Alpha interferon-induced antiviral response noncytolytically reduces replication defective adenovirus DNA in MDBK cells

Although alpha interferon (IFN-α) is of benefit in the treatment of viral hepatitis B, HBV replication has been refractory to the cytokine in commonly used hepatocyte-derived cell lines. In search for a cell culture system to study the mechanism by which IFN-α inhibits HBV replication, we infected a variety of cell lines with an adenoviral vector containing a replication competent 1.3-fold genome length HBV DNA (AdHBV) and followed by incubation with IFN-α. We found that IFN-α efficiently decreased the level of HBV DNA replicative intermediates in AdHBV infected Madin-Darby bovine kidney (MDBK) cells.
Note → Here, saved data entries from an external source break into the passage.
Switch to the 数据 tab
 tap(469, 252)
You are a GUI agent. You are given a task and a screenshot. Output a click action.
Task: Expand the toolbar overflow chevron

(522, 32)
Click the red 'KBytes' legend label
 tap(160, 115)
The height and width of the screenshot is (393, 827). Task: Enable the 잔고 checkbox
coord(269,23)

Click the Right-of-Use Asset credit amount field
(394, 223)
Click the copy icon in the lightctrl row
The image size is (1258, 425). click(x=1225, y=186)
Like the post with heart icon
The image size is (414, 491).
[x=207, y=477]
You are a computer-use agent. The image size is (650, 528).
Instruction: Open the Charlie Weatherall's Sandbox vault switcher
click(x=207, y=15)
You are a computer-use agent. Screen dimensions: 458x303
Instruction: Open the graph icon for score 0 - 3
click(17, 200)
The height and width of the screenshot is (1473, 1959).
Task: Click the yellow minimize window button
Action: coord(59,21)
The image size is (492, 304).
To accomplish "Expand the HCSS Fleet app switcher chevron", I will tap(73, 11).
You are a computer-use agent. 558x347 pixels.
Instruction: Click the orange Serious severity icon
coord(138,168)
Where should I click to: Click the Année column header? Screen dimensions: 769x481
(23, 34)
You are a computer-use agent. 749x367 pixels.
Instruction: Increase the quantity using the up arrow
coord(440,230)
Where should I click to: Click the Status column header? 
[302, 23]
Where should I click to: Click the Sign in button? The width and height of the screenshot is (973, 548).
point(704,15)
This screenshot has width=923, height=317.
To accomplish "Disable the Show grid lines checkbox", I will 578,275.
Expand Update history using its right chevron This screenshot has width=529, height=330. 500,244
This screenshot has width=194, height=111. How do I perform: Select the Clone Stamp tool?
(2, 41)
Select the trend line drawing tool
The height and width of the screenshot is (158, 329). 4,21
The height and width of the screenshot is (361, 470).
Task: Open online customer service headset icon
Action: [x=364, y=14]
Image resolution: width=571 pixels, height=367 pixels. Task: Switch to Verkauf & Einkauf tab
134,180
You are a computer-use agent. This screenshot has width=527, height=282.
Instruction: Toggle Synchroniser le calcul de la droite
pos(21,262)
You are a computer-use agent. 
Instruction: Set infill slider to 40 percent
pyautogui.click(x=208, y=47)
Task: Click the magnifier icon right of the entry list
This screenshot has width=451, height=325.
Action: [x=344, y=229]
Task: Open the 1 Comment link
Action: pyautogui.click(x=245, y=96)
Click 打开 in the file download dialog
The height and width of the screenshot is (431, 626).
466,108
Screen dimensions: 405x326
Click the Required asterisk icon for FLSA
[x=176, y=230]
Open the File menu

Further analysis revealed, surprisingly, that IFN-α did not directly inhibit HBV replication, rather the amount of adenovirus DNA in the nuclei of MDBK cells was reduced. As a consequence, HBV RNA transcription and DNA replication were inhibited. Experiments with adenoviral vector expressing a green fluorescent protein (GFP) further supported the notion that IFN-α treatment noncytolytically eliminated adenovirus DNA, but did not kill the vector infected MDBK cells. Our data suggest that IFN-α-induced antiviral program is able to discriminate host cellular DNA from episomal viral DNA and might represent a novel pathway of interferon mediate innate defense against DNA virus infections.